A recent report in the South Bend Tribune provides a nice bit of context:
The National Rifle Association has successfully lobbied for similar laws in 12 other states. About 300,000 Indiana residents have permits allowing them to carry a firearm, according to the NRA.
“We believe a citizen’s constitutional right to self-protection doesn’t stop when they drive onto their employer’s property,” NRA spokeswoman Rachel Parsons said.
[George Raymond, vice president of human resources and labor relations at the Indiana Chamber of Commerce,] said the 2nd Amendment was written so people would have the right to protect their property.
It’s ironic, he said, that the 2nd Amendment is being used in this debate to override property rights.
via South Bend Tribune: Indiana gun bill is signed into law.
Ironic to say the least. As indicated above, the Indiana Chamber of Commerce — which typically loves Daniels for his business-first attitude when it comes to things like, say, the environment — has been at the forefront in criticizing this bill. The reasons are pretty obvious: what employer wants his or her employees bringing guns to work? Haven’t we seen enough in the way of shooting sprees lately?
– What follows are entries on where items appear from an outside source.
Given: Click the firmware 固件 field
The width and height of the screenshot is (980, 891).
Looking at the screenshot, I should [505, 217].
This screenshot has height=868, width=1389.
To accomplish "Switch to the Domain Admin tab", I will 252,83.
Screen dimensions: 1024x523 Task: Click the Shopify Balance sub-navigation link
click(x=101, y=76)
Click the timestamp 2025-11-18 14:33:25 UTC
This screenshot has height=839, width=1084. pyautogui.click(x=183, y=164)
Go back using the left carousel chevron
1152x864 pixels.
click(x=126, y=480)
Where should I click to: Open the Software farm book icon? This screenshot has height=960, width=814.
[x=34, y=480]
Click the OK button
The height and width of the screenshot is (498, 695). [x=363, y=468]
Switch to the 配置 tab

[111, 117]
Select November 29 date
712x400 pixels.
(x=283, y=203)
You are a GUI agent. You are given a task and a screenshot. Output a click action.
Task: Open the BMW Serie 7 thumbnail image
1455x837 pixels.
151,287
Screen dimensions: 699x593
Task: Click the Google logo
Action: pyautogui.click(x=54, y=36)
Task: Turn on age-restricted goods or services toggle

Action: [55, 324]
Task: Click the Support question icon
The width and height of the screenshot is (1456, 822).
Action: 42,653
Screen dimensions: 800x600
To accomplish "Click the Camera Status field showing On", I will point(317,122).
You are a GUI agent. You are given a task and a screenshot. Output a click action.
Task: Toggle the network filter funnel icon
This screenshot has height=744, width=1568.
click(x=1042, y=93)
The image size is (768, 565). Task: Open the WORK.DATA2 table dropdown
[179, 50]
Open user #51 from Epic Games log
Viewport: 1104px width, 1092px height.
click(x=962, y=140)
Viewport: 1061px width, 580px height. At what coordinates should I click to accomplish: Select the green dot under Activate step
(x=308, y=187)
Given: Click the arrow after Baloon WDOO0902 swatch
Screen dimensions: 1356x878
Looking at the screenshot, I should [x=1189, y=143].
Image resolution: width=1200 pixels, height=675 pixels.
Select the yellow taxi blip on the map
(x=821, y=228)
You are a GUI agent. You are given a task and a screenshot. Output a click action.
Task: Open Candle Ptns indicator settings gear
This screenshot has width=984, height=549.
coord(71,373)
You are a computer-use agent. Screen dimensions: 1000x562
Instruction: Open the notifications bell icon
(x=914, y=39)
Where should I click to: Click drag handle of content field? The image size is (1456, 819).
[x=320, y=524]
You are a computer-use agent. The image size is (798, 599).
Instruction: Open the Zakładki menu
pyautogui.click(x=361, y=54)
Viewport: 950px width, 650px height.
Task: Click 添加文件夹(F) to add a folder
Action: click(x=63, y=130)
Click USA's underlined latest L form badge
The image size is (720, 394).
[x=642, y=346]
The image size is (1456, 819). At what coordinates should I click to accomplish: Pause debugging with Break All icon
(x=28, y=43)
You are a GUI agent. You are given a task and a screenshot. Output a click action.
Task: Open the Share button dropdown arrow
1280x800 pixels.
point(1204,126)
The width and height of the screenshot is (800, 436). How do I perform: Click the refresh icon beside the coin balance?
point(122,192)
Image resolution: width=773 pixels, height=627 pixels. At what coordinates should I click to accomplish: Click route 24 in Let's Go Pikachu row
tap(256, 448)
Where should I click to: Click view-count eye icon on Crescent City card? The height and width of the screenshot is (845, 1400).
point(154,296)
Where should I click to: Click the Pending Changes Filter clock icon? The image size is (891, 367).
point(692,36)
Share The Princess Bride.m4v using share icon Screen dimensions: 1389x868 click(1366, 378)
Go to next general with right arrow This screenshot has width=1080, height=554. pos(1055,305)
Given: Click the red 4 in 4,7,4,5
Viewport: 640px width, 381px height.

As noted by the editorial board at the Indianapolis Star — itself hardly a bastion of anti-gun-style liberalism — there may be significant legal grounds on which to challenge the law.
Himself a lawyer, Daniels must know there are larger issues as well. By overriding employers’ rights of property and self-protection in favor of a dubious cause of individual armed defense, the legislature set up a fundamental confrontation for some future courtroom.
Daniels maintained that the federal and state constitutions have resolved that dispute in favor of gun-bearers. The Indiana Chamber of Commerce, arguably Daniels’ biggest fan, disagrees cordially.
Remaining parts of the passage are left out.